═════ EXCERPTED RECORDS ═════

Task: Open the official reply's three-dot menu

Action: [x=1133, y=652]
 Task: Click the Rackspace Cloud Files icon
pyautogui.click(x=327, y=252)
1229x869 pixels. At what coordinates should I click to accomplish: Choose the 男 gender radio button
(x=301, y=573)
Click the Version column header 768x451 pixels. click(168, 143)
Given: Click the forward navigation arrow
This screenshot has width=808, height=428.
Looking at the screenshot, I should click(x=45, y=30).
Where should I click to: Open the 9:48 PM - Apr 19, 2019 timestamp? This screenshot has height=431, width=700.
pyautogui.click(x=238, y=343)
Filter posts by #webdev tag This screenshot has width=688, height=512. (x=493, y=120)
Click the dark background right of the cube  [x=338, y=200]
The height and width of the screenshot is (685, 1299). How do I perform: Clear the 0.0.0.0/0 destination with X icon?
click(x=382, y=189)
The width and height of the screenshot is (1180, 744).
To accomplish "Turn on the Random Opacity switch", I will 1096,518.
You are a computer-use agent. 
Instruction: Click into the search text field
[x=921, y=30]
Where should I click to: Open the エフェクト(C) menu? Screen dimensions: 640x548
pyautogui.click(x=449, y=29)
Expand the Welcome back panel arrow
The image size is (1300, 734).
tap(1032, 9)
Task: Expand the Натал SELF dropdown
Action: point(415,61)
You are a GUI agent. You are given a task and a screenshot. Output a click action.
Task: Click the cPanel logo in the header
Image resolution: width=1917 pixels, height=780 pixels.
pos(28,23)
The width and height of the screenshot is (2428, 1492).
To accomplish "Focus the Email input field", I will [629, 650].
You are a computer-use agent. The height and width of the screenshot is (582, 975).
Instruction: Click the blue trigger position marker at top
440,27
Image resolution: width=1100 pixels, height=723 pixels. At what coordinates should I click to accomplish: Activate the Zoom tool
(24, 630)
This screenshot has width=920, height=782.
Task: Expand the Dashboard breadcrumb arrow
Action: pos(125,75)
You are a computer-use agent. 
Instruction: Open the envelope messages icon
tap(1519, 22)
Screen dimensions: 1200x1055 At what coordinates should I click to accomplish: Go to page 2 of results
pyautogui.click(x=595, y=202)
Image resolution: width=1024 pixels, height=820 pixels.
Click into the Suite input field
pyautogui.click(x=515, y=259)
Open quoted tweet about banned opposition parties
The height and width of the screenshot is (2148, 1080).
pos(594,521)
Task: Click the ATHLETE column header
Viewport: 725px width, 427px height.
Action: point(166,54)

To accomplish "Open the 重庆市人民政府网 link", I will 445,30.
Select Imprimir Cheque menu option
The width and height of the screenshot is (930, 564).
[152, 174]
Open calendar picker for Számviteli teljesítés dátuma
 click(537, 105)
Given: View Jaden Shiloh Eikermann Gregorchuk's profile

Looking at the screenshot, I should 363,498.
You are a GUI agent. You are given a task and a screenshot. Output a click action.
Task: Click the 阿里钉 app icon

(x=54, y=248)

═════

TASK STATEMENT: Whenever the string "header" shows up in a line of the records, that line counts; state how many lines count, and only that.

EXPECTED OUTPUT: 3